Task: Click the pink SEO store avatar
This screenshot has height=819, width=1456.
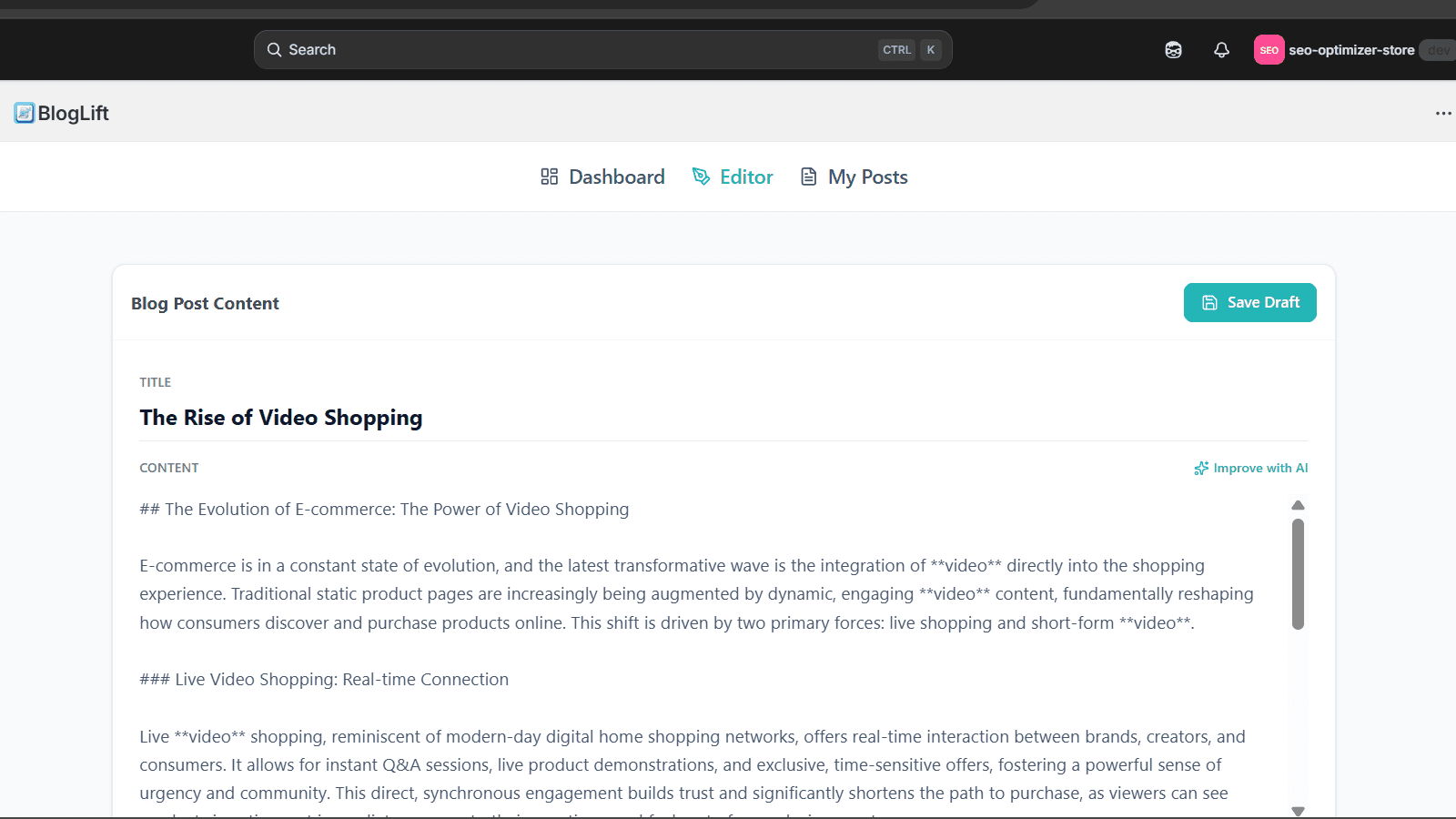Action: point(1269,50)
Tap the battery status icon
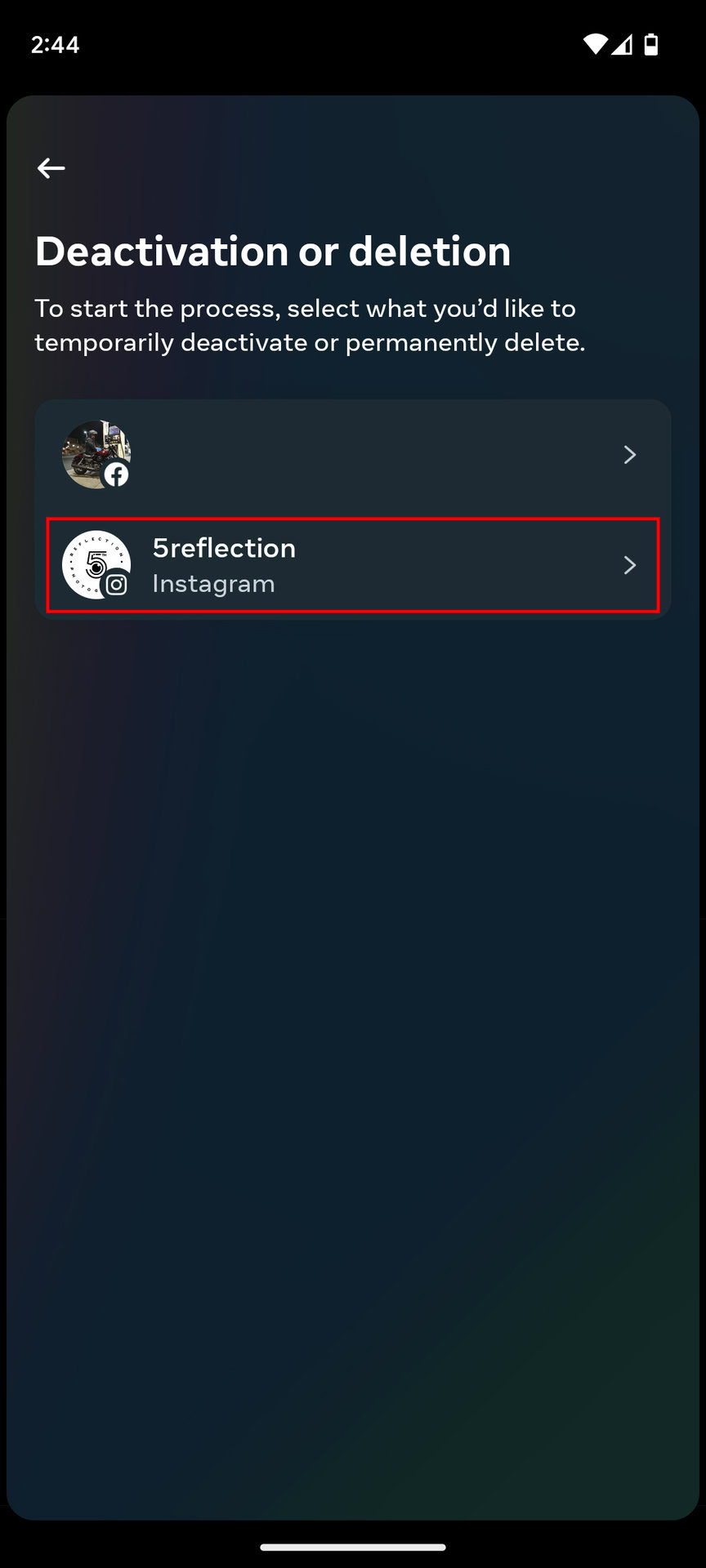This screenshot has height=1568, width=706. point(651,44)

------------------------------------------------

The required response consists solely of the lines from the line containing "This screenshot has height=819, width=1456." through the end of the listing, both ends included, copied exactly without pictures.

This screenshot has height=819, width=1456.
Action: point(1269,50)
Tap the battery status icon
This screenshot has height=1568, width=706. point(651,44)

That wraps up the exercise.